Bewährungsstrafe für ehemaligen AVL-Manager

Stuttgarter Landgericht konnte Klaus Marbach weder Untreue noch Bestechlichkeit nachweisen – Landrat Haas spricht von „Deal“
Doch weder Untreue noch Bestechlichkeit sei dem Angeklagten nachzuweisen, entschied die Wirtschaftsstrafkammer. Stattdessen erkannte das Gericht nach nur zwei Verhandlungstagen auf zweimalige Vorteilsnahme:
Im Frühjahr 1995 habe eine Entsorgungsfirma aus Bretten 400 000 Mark über Griechenland, die Schweiz und die USA an die Ehefrau von Marbach transferiert. Das Unternehmen habe sich damit lediglich das Wohlwollen des damaligen Chefs der Abfallverwertungsgesellschaft Ludwigsburg (AVL) sichern wollen.

Nicht zu belegen sei, dass sich die Firma das Geld von der AVL zurückholte. Ein Indiz wies allerdings in diese Richtung: Für die Entsorgung von Metallschrott aus dem später gescheiterten Deponie-Rückbau bezahlte die AVL 1995 „plötzlich“ rückwirkend für 1994 überhöhte Preise.

Vorteilsnahme sah das Gericht auch in einem zweiten Fall als erwiesen an: Eine Firma, die für die AVL arbeitete, beschäftigte den Schwiegersohn Marbachs zum Schein. Sein 52 000 Mark-Gehalt landete ebenfalls auf dem Konto von Klaus Marbachs Ehefrau Gretel. Da Marbach beide Beträge bei seiner Steuererklärung „vergessen“ hatte, erkannte das Gericht weiter auf „versuchte Steuerhinterziehung“ .

Mit der zweijährigen Bewährungsstrafe wurde der Haftbefehl gegen Klaus Marbach aufgehoben. Den Schadenersatz von 150 000 Mark muss er in drei gleichen Jahresraten an die AVL zurückzahlen.

Einen „erheblichen Strafabschlag“ erkannte das Gericht Klaus Marbach zu, weil die Anklageschrift erst nach 22 Monaten zugelassen worden war. Der bislang nicht vorbestrafte Marbach habe zudem mit seinem Geständnis Reue und Einsicht gezeigt.

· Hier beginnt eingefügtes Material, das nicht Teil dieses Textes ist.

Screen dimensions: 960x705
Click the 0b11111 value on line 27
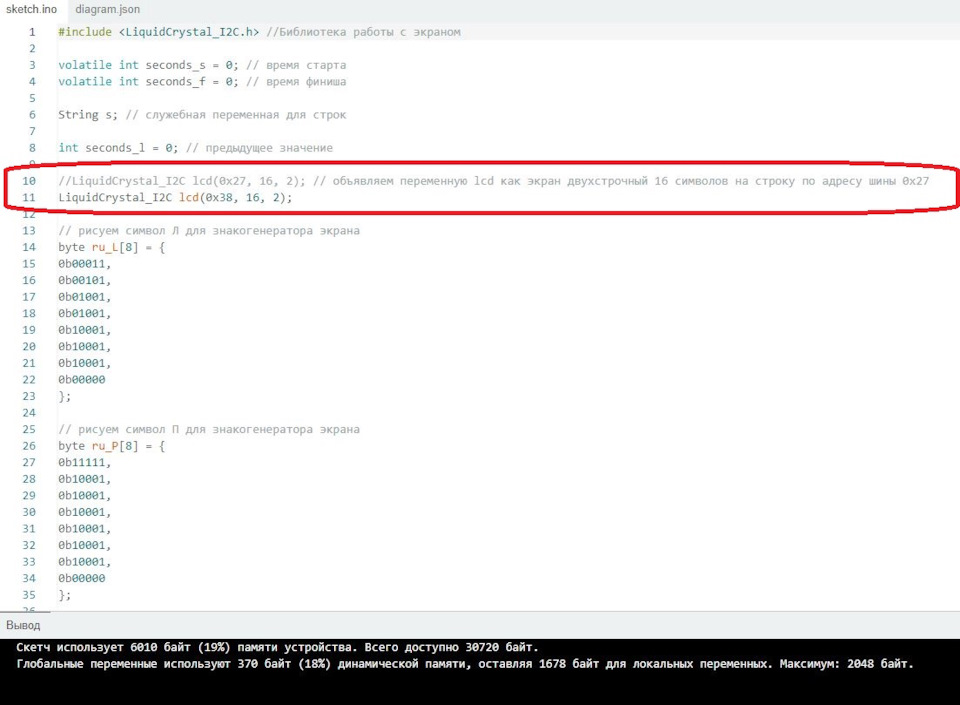pyautogui.click(x=84, y=463)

Strafverschärfend sei allerdings, dass letztlich die Gebührenzahler im Kreis Ludwigsburg für seine Taten bezahlen müssen. Durch sein Missmanagement sind allein beim Rückbau-Desaster Schulden in Höhe von rund 130 Millionen Mark zurückgeblieben.

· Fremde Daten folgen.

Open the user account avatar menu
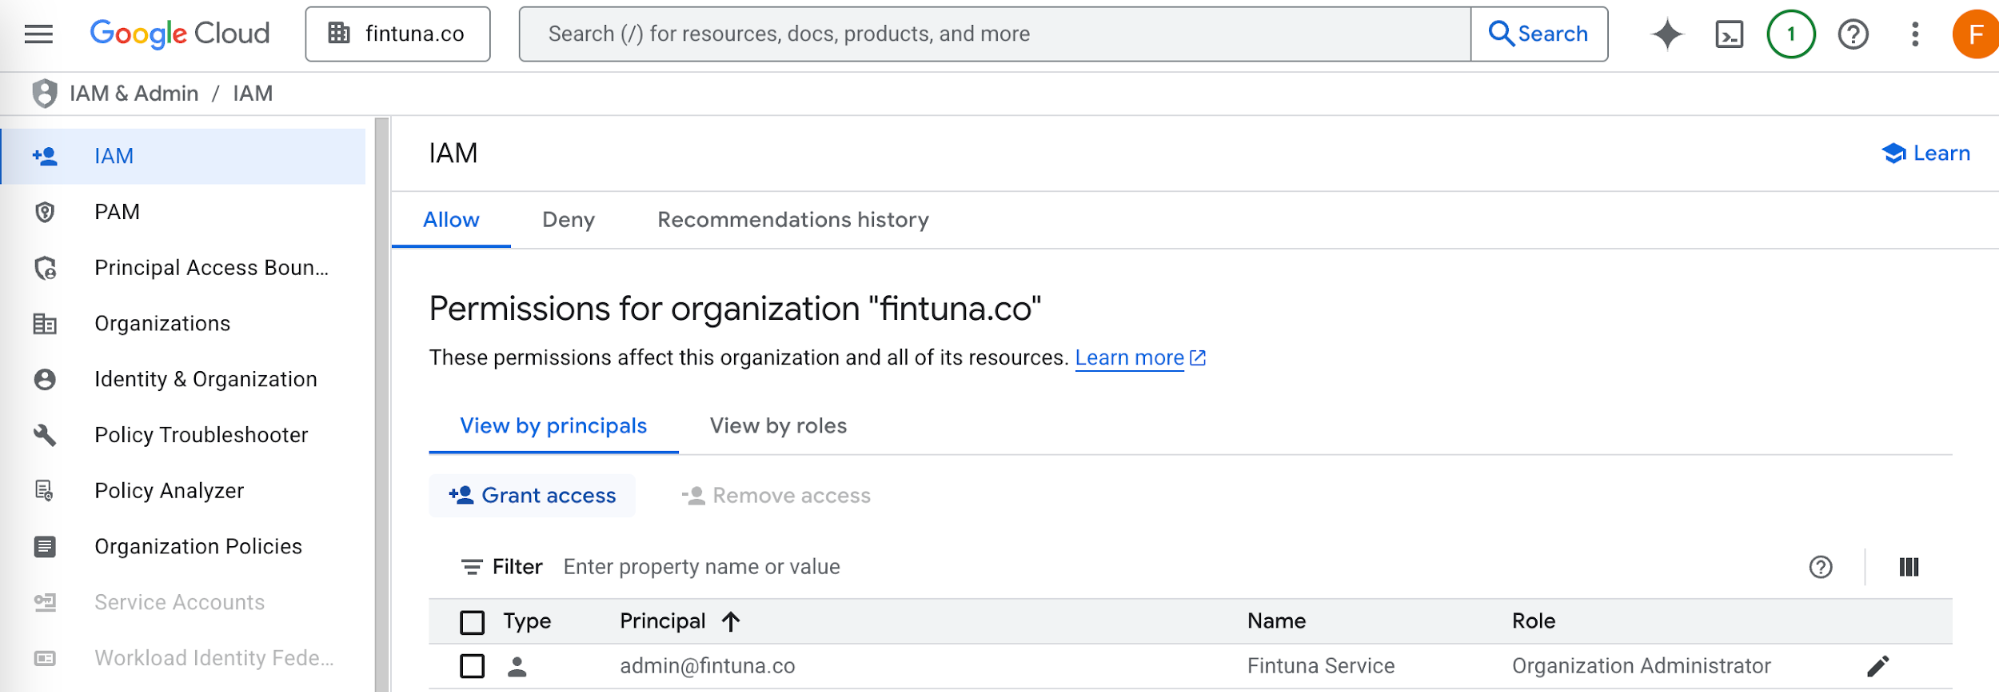Screen dimensions: 1999x693 (x=1975, y=34)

Fehlende Rückstellungen für die Deponien, eine Überkapazität bei denselben, Planungskosten für eine nicht verwirklichte Verbrennungsanlage, Fehl-Grundstückskäufe und unvorteilhafte Verträge mit Lieferfirmen summierten sie auf schließlich 193 Millionen Mark Schulden Ende 1996. Die Folge: Die Müllgebühren stiegen um 40 Prozent auf 619 Mark pro Vier-Personen-Haushalt im Jahr.

Als Folge einer Normenkontrollklage wurden später Teile des Defizits in den Kreishaushalt gepackt, die Kreisumlage stieg, die Müllgebühren konnten gesenkt werden. Doch nicht allein für Marbachs Verteidiger ist klar: Marbach leitete die AVL unter einem Aufsichtsrat, dessen Vorsitzender Ex-Landrat Dr.
Ulrich Hartmann war. Dieses Gremium trug die Marbach-Aktionen bis Ende 1995 mit.

Im Wesentlichen zufrieden mit dem Urteil sei er, ließ Ludwigsburgs Landrat Dr. Rainer Haas erklären. Emotionell habe er aber Probleme mit dem Verlauf des Strafverfahrens, bei dem sich schon zu Beginn ein “ Deal“ zwischen Staatsanwaltschaft, Verteidigung und Gericht abgezeichnet habe.

Die Entscheidung im Strafgerichtsverfahren eröffnet nun die Fortführung der zivilrechtlichen Verfahren wie die Klage Marbachs auf Wiedereinstellung oder die Klage der AVL auf 1,6 Millionen Mark Schadensersatz sowie mehrerer am Rückbau beteiligter Firmen auf Regress gegen den von der AVL verhängten Stopp.